JRCSと日本マイクロソフト(日本MS)は4月6日、都内で記者会見を開き、海運・海洋産業でMR(Mixed Reality:複合現実)やAI(人工知能)などの最新技術を活用したデジタルトランスフォーメーション(DX)により、同産業の働き方改革を推進するプロジェクト「Digital Innovation LAB」を開始すると発表した。

人材不足に対応するための一手

海に囲まれている日本では海外との貿易量の99.7%を海運が担っており、開運が日本の経済と生活を支える重要なライフラインとなっている一方で、海運・海洋産業では慢性的な船舶職員の不足と高齢化が課題になっているという。

グローバルで7000隻以上の船舶に動力システムや制御システムを提供しているJRCSでは開運・海洋産業の未来を見据え、人材不足の懸念や規制に守られてきた業態を変革するため、日本MSと連携し、DXによる働き方改革を推進することとなった。

今回、「Microsoft HoloLens」やクラウドプラットフォーム「Microsoft Azure」のAIサービスなどを活用し、グローバルに展開する開運・海洋産業においてSTCW条約(The International Convention on Standards of Training, Certification and Watchkeeping for Seafarers / 船員の訓練及び資格証明並びに当直の基準に関する国際条約)に準拠したリモートトレーニングプラットフォームなど世界標準となるデジタル製品やサービスの開発を行う。

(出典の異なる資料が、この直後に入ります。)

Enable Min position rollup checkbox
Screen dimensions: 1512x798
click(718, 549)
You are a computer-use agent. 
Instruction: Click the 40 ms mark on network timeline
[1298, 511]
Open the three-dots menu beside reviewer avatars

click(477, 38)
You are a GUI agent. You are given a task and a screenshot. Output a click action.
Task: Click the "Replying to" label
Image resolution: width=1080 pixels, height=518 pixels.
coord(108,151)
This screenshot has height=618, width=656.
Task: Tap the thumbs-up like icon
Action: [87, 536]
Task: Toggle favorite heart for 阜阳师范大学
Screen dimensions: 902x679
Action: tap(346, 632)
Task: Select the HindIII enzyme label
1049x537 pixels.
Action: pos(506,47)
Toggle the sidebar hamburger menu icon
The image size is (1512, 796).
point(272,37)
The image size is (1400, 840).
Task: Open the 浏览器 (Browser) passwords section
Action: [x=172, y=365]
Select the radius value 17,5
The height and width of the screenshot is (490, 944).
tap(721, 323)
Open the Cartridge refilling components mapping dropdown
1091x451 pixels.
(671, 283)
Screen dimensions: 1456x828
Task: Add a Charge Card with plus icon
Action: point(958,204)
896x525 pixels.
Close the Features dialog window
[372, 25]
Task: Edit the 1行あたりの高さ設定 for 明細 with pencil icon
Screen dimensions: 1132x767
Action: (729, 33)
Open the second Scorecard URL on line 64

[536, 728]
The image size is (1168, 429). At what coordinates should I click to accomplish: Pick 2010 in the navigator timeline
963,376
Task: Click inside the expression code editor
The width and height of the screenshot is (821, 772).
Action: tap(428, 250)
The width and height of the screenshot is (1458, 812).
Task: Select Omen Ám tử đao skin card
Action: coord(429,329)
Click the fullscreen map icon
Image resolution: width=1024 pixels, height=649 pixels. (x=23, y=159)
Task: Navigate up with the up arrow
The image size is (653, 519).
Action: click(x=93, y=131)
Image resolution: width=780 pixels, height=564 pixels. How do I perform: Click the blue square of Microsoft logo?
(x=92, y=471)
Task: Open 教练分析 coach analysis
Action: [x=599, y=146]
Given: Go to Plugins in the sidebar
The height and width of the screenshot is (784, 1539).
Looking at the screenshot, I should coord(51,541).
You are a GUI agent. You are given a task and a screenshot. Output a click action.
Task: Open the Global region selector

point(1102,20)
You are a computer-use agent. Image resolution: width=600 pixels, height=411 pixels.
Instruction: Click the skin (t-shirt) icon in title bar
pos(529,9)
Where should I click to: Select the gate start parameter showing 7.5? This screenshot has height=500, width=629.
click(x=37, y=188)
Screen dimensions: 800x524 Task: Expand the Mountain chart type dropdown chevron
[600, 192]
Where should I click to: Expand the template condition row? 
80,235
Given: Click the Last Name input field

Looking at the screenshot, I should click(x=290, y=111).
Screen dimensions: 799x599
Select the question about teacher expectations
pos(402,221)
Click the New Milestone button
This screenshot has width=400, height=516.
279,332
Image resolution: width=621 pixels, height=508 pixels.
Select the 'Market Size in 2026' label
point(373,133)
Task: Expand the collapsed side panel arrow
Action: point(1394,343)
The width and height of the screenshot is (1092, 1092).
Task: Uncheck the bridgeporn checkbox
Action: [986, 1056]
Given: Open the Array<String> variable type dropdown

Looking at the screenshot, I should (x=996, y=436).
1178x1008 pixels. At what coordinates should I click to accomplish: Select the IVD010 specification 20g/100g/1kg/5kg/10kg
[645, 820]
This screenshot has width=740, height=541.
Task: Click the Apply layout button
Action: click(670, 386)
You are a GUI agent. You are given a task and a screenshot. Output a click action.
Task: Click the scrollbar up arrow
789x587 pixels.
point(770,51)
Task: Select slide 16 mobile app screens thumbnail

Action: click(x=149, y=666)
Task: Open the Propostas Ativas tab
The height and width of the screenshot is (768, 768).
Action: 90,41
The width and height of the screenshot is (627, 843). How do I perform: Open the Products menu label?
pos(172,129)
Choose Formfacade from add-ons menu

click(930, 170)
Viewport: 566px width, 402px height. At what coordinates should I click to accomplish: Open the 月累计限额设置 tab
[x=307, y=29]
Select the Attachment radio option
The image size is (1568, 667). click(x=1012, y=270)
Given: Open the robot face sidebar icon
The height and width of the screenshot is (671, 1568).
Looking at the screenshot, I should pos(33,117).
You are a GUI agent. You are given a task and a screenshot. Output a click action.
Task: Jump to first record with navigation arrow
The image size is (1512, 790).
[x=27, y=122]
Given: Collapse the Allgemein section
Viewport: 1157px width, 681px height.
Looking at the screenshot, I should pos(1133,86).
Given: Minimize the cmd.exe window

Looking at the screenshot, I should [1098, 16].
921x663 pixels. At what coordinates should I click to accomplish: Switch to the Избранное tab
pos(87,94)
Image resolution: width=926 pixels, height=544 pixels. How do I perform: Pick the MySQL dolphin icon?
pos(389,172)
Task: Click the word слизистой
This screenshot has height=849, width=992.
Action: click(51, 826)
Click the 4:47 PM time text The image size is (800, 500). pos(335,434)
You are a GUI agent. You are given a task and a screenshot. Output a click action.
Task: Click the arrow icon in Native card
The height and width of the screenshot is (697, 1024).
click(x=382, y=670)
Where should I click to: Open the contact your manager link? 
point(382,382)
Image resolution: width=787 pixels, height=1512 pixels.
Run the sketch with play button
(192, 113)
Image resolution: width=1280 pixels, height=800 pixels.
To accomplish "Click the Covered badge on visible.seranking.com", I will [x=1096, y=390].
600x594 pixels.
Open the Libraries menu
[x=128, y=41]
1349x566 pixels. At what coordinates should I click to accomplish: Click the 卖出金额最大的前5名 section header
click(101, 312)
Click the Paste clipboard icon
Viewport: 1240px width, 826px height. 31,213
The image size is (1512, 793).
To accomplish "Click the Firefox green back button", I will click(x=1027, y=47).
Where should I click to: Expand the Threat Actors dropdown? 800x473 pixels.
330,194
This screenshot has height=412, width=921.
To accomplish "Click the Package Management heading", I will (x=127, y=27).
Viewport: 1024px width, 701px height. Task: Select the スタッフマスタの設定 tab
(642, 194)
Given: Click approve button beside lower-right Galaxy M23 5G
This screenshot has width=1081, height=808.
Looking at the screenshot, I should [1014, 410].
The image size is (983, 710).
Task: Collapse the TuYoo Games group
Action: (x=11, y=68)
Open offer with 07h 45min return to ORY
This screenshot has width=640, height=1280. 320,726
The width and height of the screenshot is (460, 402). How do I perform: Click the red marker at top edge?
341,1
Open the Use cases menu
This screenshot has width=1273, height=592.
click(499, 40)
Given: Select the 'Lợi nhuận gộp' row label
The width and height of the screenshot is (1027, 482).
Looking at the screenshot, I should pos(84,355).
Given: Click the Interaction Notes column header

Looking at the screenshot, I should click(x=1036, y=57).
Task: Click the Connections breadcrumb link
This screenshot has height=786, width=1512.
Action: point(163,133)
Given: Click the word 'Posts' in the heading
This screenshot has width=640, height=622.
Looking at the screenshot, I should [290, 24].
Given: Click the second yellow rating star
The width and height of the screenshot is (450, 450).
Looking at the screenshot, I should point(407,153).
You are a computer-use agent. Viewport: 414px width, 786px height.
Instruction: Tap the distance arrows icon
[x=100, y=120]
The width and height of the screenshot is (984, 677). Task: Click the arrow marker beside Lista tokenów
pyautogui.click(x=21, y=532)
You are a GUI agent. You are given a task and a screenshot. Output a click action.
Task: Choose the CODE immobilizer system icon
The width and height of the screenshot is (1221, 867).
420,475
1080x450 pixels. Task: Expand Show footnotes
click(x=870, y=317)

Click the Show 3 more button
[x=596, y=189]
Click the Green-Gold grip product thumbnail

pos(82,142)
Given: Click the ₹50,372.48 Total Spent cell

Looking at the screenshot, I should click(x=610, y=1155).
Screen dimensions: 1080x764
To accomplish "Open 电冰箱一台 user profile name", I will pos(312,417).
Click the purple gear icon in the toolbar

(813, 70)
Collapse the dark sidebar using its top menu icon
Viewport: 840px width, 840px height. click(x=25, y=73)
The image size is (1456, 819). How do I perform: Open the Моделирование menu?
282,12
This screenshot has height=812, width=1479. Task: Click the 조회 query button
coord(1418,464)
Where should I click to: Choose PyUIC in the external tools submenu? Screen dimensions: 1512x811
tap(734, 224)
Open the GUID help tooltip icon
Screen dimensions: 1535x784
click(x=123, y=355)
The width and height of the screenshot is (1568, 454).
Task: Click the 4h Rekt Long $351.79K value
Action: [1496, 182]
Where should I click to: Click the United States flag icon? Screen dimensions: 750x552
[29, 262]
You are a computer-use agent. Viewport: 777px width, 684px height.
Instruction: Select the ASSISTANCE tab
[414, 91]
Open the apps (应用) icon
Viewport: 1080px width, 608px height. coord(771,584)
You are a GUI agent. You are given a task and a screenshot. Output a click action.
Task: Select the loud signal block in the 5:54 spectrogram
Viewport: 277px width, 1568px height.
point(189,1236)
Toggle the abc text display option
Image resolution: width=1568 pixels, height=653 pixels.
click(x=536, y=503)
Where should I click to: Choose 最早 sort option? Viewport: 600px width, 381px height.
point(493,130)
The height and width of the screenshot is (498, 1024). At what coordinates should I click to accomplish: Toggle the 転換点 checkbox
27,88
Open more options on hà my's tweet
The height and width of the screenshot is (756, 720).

JRCS 代表取締役社長の近藤高一郎氏は「海運・海洋産業では厳しい環境の職場として若年層に敬遠されている。船舶においても外国人乗組員が増加しており、日本人は人手不足となっている。これを解決するためには業界の内側から変革を起こすべきであり、MRとAIの活用による変革に取り組む」と、今回の連携について意気込みを語った。

  • JRCS 代表取締役社長の近藤高一郎氏

    JRCS 代表取締役社長の近藤高一郎氏

また、今回のプロジェクトの推進に向けて4月1日に「デジタルイノベーション推進室」を設置しており、デジタル製品の開発を推進し、顧客に新しい価値を提供する会社に変貌を遂げていくという。

2035年には船舶の完全自動航行を目指す

JRCSは、マイクロソフトがグローバルで提供しているHoloLensの開発プログラムを締結し、米国本社、日本マイクロソフトのエンタープライズサービス部門とともにコンセプトモデルを共同開発した。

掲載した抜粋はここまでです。